Reproduce each of the following records verbatim, line for line.

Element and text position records
[START]

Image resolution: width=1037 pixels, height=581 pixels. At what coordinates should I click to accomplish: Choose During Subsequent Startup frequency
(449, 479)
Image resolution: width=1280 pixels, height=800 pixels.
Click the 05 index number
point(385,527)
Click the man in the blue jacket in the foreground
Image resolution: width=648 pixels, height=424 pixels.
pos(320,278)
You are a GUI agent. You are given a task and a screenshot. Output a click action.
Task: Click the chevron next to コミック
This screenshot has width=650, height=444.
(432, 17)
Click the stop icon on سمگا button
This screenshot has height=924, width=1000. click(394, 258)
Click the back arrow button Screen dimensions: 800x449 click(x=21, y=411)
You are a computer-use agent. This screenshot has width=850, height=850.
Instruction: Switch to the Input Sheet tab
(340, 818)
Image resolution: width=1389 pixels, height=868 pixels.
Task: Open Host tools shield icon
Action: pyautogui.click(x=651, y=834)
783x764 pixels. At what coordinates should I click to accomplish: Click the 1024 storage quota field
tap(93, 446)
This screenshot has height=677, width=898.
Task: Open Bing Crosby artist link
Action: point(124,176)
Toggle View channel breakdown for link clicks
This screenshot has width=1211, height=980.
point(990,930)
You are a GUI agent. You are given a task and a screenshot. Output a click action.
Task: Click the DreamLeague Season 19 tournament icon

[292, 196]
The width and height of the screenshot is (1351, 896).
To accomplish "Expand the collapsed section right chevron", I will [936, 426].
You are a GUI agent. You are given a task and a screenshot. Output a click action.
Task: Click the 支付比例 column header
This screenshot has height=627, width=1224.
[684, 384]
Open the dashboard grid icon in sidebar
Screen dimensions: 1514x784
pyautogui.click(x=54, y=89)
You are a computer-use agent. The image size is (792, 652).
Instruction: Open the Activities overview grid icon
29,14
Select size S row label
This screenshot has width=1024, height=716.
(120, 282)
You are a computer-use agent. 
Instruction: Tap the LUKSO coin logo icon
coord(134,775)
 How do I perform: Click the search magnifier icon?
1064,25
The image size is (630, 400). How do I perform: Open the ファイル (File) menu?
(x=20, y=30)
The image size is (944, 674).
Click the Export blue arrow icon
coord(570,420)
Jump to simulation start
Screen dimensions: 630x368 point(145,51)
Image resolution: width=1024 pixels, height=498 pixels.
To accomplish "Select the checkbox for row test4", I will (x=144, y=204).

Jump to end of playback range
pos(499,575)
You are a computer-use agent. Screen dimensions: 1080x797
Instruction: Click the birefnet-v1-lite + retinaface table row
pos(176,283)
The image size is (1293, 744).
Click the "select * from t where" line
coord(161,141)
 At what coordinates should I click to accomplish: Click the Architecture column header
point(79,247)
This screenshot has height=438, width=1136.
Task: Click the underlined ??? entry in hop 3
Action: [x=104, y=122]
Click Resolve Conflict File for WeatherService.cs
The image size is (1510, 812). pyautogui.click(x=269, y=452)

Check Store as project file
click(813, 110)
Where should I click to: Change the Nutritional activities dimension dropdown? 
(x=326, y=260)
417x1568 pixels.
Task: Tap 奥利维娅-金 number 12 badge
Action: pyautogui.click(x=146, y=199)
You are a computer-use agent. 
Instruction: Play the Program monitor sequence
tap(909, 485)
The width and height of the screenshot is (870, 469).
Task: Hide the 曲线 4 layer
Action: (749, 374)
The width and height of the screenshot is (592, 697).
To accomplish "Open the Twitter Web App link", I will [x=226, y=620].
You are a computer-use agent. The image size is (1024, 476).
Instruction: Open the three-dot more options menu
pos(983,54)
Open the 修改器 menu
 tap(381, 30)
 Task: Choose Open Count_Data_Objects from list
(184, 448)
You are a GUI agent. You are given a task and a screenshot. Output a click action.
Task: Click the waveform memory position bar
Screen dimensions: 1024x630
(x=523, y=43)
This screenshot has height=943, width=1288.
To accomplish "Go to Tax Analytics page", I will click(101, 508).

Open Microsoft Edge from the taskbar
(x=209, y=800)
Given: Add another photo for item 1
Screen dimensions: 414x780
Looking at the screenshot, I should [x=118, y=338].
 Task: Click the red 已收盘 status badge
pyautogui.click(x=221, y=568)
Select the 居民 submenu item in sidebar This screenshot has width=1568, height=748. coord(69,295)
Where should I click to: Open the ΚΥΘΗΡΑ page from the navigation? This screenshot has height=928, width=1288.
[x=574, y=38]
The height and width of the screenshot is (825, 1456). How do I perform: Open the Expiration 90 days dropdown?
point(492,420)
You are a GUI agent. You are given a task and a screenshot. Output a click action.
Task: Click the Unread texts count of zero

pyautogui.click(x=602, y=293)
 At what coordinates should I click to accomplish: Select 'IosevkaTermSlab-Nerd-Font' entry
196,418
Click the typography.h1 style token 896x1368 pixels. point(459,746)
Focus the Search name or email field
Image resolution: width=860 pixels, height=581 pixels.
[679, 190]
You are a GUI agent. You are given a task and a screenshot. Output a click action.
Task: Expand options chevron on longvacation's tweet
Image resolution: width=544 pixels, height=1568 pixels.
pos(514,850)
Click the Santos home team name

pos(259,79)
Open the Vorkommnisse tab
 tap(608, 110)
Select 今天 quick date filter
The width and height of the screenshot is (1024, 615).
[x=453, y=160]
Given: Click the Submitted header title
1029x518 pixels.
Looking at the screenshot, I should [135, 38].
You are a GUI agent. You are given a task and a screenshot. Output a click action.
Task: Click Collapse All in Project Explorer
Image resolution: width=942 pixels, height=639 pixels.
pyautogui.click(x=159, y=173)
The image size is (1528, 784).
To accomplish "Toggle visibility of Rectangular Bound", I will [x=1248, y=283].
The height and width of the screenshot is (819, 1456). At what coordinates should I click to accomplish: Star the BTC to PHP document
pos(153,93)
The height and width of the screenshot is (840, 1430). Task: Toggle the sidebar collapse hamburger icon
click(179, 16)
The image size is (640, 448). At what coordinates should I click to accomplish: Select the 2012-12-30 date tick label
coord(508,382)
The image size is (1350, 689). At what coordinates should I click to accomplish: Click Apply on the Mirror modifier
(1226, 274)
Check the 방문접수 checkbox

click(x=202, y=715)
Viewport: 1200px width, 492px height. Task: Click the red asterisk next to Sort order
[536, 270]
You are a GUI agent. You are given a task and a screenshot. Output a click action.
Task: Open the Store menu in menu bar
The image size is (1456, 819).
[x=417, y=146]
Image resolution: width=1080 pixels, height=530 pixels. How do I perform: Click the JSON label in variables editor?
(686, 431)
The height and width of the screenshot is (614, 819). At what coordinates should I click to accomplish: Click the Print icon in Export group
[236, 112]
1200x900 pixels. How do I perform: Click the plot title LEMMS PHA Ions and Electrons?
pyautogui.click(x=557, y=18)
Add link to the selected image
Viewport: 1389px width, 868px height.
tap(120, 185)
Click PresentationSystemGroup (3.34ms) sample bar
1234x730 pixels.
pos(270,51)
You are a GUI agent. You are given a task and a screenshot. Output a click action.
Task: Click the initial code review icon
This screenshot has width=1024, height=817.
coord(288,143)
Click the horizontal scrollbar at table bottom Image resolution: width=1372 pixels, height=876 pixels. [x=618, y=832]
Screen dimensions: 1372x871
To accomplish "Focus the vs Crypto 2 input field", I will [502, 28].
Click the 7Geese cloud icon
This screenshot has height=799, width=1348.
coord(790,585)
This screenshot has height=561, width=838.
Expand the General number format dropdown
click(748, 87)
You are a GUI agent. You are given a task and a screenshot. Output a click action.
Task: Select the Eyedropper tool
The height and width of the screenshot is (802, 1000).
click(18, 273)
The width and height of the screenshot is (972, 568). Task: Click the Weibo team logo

[END]

• [REPLY]:
Image resolution: width=1037 pixels, height=581 pixels. At what coordinates should I click to accomplish: Choose During Subsequent Startup frequency
(449, 479)
Image resolution: width=1280 pixels, height=800 pixels.
Click the 05 index number
point(385,527)
Click the man in the blue jacket in the foreground
Image resolution: width=648 pixels, height=424 pixels.
pos(320,278)
You are a GUI agent. You are given a task and a screenshot. Output a click action.
Task: Click the chevron next to コミック
This screenshot has width=650, height=444.
(432, 17)
Click the stop icon on سمگا button
This screenshot has height=924, width=1000. click(394, 258)
Click the back arrow button Screen dimensions: 800x449 click(x=21, y=411)
You are a computer-use agent. This screenshot has width=850, height=850.
Instruction: Switch to the Input Sheet tab
(340, 818)
Image resolution: width=1389 pixels, height=868 pixels.
Task: Open Host tools shield icon
Action: pyautogui.click(x=651, y=834)
783x764 pixels. At what coordinates should I click to accomplish: Click the 1024 storage quota field
tap(93, 446)
This screenshot has height=677, width=898.
Task: Open Bing Crosby artist link
Action: point(124,176)
Toggle View channel breakdown for link clicks
This screenshot has width=1211, height=980.
point(990,930)
You are a GUI agent. You are given a task and a screenshot. Output a click action.
Task: Click the DreamLeague Season 19 tournament icon

[292, 196]
The width and height of the screenshot is (1351, 896).
To accomplish "Expand the collapsed section right chevron", I will [936, 426].
You are a GUI agent. You are given a task and a screenshot. Output a click action.
Task: Click the 支付比例 column header
This screenshot has height=627, width=1224.
[684, 384]
Open the dashboard grid icon in sidebar
Screen dimensions: 1514x784
pyautogui.click(x=54, y=89)
You are a computer-use agent. The image size is (792, 652).
Instruction: Open the Activities overview grid icon
29,14
Select size S row label
This screenshot has width=1024, height=716.
(120, 282)
You are a computer-use agent. 
Instruction: Tap the LUKSO coin logo icon
coord(134,775)
 How do I perform: Click the search magnifier icon?
1064,25
The image size is (630, 400). How do I perform: Open the ファイル (File) menu?
(x=20, y=30)
The image size is (944, 674).
Click the Export blue arrow icon
coord(570,420)
Jump to simulation start
Screen dimensions: 630x368 point(145,51)
Image resolution: width=1024 pixels, height=498 pixels.
To accomplish "Select the checkbox for row test4", I will (x=144, y=204).

Jump to end of playback range
pos(499,575)
You are a computer-use agent. Screen dimensions: 1080x797
Instruction: Click the birefnet-v1-lite + retinaface table row
pos(176,283)
The image size is (1293, 744).
Click the "select * from t where" line
coord(161,141)
 At what coordinates should I click to accomplish: Click the Architecture column header
point(79,247)
This screenshot has height=438, width=1136.
Task: Click the underlined ??? entry in hop 3
Action: [x=104, y=122]
Click Resolve Conflict File for WeatherService.cs
The image size is (1510, 812). pyautogui.click(x=269, y=452)

Check Store as project file
click(813, 110)
Where should I click to: Change the Nutritional activities dimension dropdown? 
(x=326, y=260)
417x1568 pixels.
Task: Tap 奥利维娅-金 number 12 badge
Action: pyautogui.click(x=146, y=199)
You are a computer-use agent. 
Instruction: Play the Program monitor sequence
tap(909, 485)
The width and height of the screenshot is (870, 469).
Task: Hide the 曲线 4 layer
Action: (749, 374)
The width and height of the screenshot is (592, 697).
To accomplish "Open the Twitter Web App link", I will [x=226, y=620].
You are a computer-use agent. The image size is (1024, 476).
Instruction: Open the three-dot more options menu
pos(983,54)
Open the 修改器 menu
 tap(381, 30)
 Task: Choose Open Count_Data_Objects from list
(184, 448)
You are a GUI agent. You are given a task and a screenshot. Output a click action.
Task: Click the waveform memory position bar
Screen dimensions: 1024x630
(x=523, y=43)
This screenshot has height=943, width=1288.
To accomplish "Go to Tax Analytics page", I will click(101, 508).

Open Microsoft Edge from the taskbar
(x=209, y=800)
Given: Add another photo for item 1
Screen dimensions: 414x780
Looking at the screenshot, I should [x=118, y=338].
 Task: Click the red 已收盘 status badge
pyautogui.click(x=221, y=568)
Select the 居民 submenu item in sidebar This screenshot has width=1568, height=748. coord(69,295)
Where should I click to: Open the ΚΥΘΗΡΑ page from the navigation? This screenshot has height=928, width=1288.
[x=574, y=38]
The height and width of the screenshot is (825, 1456). How do I perform: Open the Expiration 90 days dropdown?
point(492,420)
You are a GUI agent. You are given a task and a screenshot. Output a click action.
Task: Click the Unread texts count of zero

pyautogui.click(x=602, y=293)
 At what coordinates should I click to accomplish: Select 'IosevkaTermSlab-Nerd-Font' entry
196,418
Click the typography.h1 style token 896x1368 pixels. point(459,746)
Focus the Search name or email field
Image resolution: width=860 pixels, height=581 pixels.
[679, 190]
You are a GUI agent. You are given a task and a screenshot. Output a click action.
Task: Expand options chevron on longvacation's tweet
Image resolution: width=544 pixels, height=1568 pixels.
pos(514,850)
Click the Santos home team name

pos(259,79)
Open the Vorkommnisse tab
 tap(608, 110)
Select 今天 quick date filter
The width and height of the screenshot is (1024, 615).
[x=453, y=160]
Given: Click the Submitted header title
1029x518 pixels.
Looking at the screenshot, I should [135, 38].
You are a GUI agent. You are given a task and a screenshot. Output a click action.
Task: Click Collapse All in Project Explorer
Image resolution: width=942 pixels, height=639 pixels.
pyautogui.click(x=159, y=173)
The image size is (1528, 784).
To accomplish "Toggle visibility of Rectangular Bound", I will [x=1248, y=283].
The height and width of the screenshot is (819, 1456). At what coordinates should I click to accomplish: Star the BTC to PHP document
pos(153,93)
The height and width of the screenshot is (840, 1430). Task: Toggle the sidebar collapse hamburger icon
click(179, 16)
The image size is (640, 448). At what coordinates should I click to accomplish: Select the 2012-12-30 date tick label
coord(508,382)
The image size is (1350, 689). At what coordinates should I click to accomplish: Click Apply on the Mirror modifier
(1226, 274)
Check the 방문접수 checkbox

click(x=202, y=715)
Viewport: 1200px width, 492px height. Task: Click the red asterisk next to Sort order
[536, 270]
You are a GUI agent. You are given a task and a screenshot. Output a click action.
Task: Open the Store menu in menu bar
The image size is (1456, 819).
[x=417, y=146]
Image resolution: width=1080 pixels, height=530 pixels. How do I perform: Click the JSON label in variables editor?
(686, 431)
The height and width of the screenshot is (614, 819). At what coordinates should I click to accomplish: Click the Print icon in Export group
[236, 112]
1200x900 pixels. How do I perform: Click the plot title LEMMS PHA Ions and Electrons?
pyautogui.click(x=557, y=18)
Add link to the selected image
Viewport: 1389px width, 868px height.
tap(120, 185)
Click PresentationSystemGroup (3.34ms) sample bar
1234x730 pixels.
pos(270,51)
You are a GUI agent. You are given a task and a screenshot. Output a click action.
Task: Click the initial code review icon
This screenshot has width=1024, height=817.
coord(288,143)
Click the horizontal scrollbar at table bottom Image resolution: width=1372 pixels, height=876 pixels. [x=618, y=832]
Screen dimensions: 1372x871
To accomplish "Focus the vs Crypto 2 input field", I will [502, 28].
Click the 7Geese cloud icon
This screenshot has height=799, width=1348.
coord(790,585)
This screenshot has height=561, width=838.
Expand the General number format dropdown
click(748, 87)
You are a GUI agent. You are given a task and a screenshot. Output a click action.
Task: Select the Eyedropper tool
The height and width of the screenshot is (802, 1000).
click(18, 273)
The width and height of the screenshot is (972, 568). Task: Click the Weibo team logo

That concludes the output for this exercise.